Since they do get amazing results indeed, we would either need to:
- spend a lot of time trying to reverse engineer 2 unknowns…
- get the information from the orchidea team on what they did.
I know @danieleghisi worked on this project, so he may have some interesting insights…
Another question for @danieleghisi - I wonder how the distances are measured in the dada query of the nearest ones…
edit - I saw @tutschku actually uses fluid.kdtree so that bit I know
I asked those questions to Carmine a while ago. The only detail he gave in an email:
There are several ways to compute the MFCC that depends on which version of the dct you use. I DCT-II and, as told you, I perform an energy based weighted average of the coefficients.
PS: my computation is compatible with Dan Ellis’ version and I checked this with him several years ago.
He takes thus the amplitudes into account, but I don’t know how.
I would suggest that you reach out to him directly as those details (Dan Ellis’ implementation etc.) are outside of my expertise.
I understand that part. For now I’m just comparing his blackboxes results with a median average over the fluid.mfcc
Indeed but that is a shot in the dark, as what he does inside that blackbox is definitely where the difference is - and might have very little to do with MFCCs computation… hence my questions. Do you know if he is doing median or which other time-series statistical analysis they do?
I think what @tutschku quoted from Carmine gives us something to go on
- They use DCT II. I can’t remember offhand which one we use, but IIRC we followed Essentia. Sounds like they followed librosa if they’re talking about Dan Ellis (or at least its default: librosa provides different options
- I can sort of guess what an energy weighted average is, and I think it tells us pretty much how they’re getting their summary statistic.

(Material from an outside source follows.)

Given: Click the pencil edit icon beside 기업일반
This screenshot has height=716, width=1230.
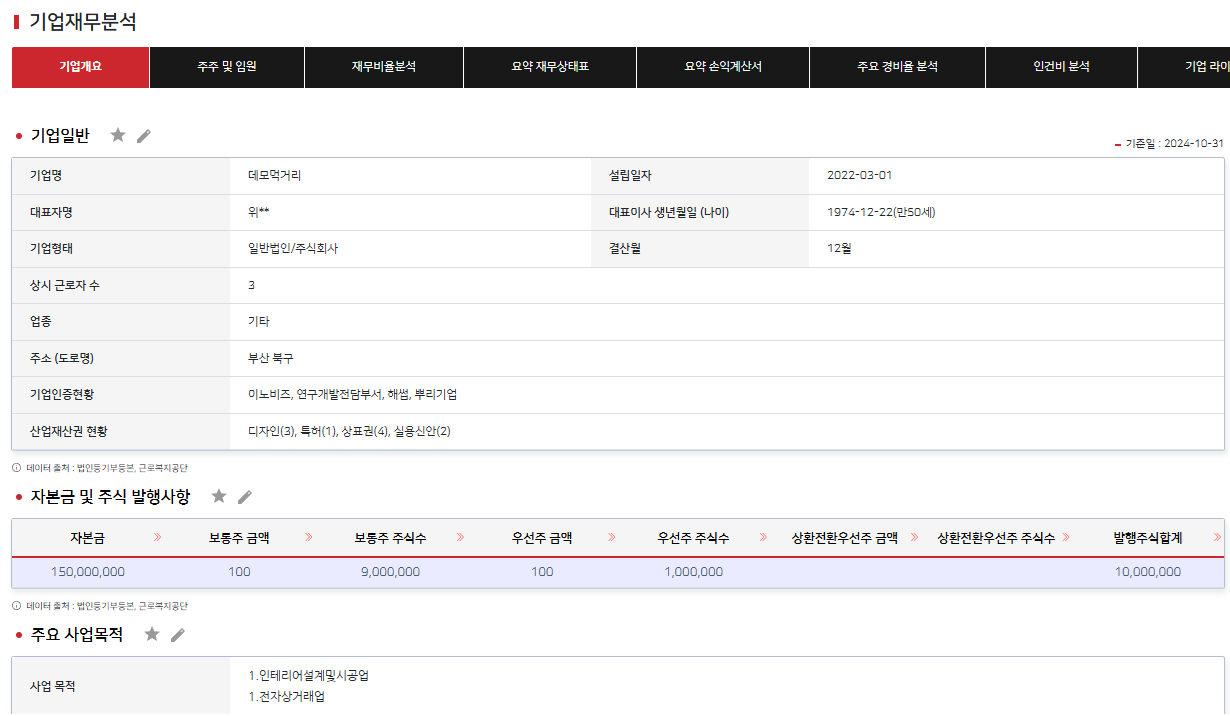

IOW, I think we’ve got something we can test empirically in all that (and I’d be very surprised if they weren’t normalizing the coefficients at some point, but it should be pretty easy to determine).
2 Likes
another thing we don’t know from their blackbox is now many melbands they use at first… so many variables!
We can use librosa’s defaults as a starting hypothesis. @tutschku has already opened a dialogue between Carmine and I, so if we get stuck I can trouble him for further details.